Initially, the Crossbow was just sort of…there. We liked it; it was satisfying to use, but we had intentionally designed and balanced it so that you couldn’t kill anything with it. The reasoning behind this wasn’t very sound: we had spent the vast majority of our time and energy on making melee work right, and we wanted to make sure melee figured prominently and foremost into the game’s combat balance. So the Crossbow was really just a helper. We didn’t want you to be able to kill something and then not even see all the work we put into melee.

It stayed that way until we were trying to balance the game for release, and began rigorous playtesting. We were balancing all of the RPG elements of the game and how those “level up” attributes behaved in conjunction with the in-game economy and bigger, better weapons, when a couple of our other Designers pointed out something very important. Basically, any attributes allocated to the ranged game are wasted if we don’t allow you to kill an enemy with a crossbow.

A core design focus here at Phosphor is letting players play a game the way they want to play it, whenever possible. Here we had people playing our game, saying they wanted the crossbows to be more powerful. While the combat team (myself included) had some initial resistance to this idea, we decided to rebalance the first 10 or so crossbows, just to see how it felt. The reaction was pretty powerful. It felt fun to kill enemies before they could even reach you. Players found new challenges trying to hit and kill the more challenging and fast moving/dodging Light enemies. With playtest verification that not only was crossbow a whole new kind of fun, and that people now really enjoyed spending attribute points in the ranged stats, we set out to balance the rest of the game around the idea that players could either play a Melee Only character, a Ranged Only character, or some sort of combination between the two.

The real challenge that going “Crossbow Only” posed the combat design team was trying to make sure that people who spent all of their attributes points in Ranged, and who used all of their money to upgrade their Crossbows and Amulets which supported Ranged stats could actually beat the bosses in the game. This proved extremely challenging, as most people were having a hard enough time with the bosses (as designed) using mostly just Melee. At the 11th hour, Dan, our Tech Director, got a feature in that we’d been requesting the entire game but weren’t sure how to fit in our super-tight schedule: the headshot, which deals double damage on ranged head hits. This was the final step we needed to make Crossbows truly useful to players who just wanted to play Dark Meadow with nothing but ranged attacks.
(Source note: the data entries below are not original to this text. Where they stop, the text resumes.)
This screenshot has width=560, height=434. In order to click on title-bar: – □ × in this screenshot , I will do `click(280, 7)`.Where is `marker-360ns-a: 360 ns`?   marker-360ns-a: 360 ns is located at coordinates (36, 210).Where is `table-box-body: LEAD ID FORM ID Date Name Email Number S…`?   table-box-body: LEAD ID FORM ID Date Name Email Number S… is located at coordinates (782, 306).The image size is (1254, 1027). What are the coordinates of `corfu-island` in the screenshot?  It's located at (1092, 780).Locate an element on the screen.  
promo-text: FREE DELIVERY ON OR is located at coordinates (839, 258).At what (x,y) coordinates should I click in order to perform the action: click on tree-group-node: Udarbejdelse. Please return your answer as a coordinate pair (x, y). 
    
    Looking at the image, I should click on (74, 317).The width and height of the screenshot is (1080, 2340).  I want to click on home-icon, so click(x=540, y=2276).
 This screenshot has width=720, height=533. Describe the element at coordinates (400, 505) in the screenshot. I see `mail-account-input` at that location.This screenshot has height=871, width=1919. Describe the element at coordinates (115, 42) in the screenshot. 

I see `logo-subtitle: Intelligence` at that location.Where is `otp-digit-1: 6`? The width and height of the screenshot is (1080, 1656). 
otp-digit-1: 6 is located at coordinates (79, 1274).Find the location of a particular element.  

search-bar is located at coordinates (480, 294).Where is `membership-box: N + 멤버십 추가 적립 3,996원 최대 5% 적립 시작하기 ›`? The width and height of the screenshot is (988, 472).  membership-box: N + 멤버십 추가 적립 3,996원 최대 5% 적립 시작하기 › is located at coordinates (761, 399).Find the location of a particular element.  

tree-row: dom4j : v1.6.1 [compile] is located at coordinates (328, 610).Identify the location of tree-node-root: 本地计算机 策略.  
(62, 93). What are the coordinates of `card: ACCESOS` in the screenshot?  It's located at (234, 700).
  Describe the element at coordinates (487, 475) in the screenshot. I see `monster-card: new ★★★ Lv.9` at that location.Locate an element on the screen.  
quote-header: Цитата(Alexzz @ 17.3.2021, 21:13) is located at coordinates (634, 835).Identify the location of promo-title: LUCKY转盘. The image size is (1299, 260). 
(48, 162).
I set out doing a new playthrough, only spending points in Ranged stats and only spending my gold on Crossbows and Amulets which supported Ranged stats, and managed to beat every single enemy in the game, bosses included, using nothing but crossbow shots. Crossbows, which were one of the first things we prototyped in the game, had come full circle and had finally arrived as a viable combat preference in Dark Meadow- you can beat the whole game with just crossbow and defense!

Crossbow Only probably isn’t for a first-time Dark Meadow player, but it works, and is actually a ton of fun! We highly recommend players give it a try once they’ve beaten Dark Meadow and are looking for a new challenge with the game.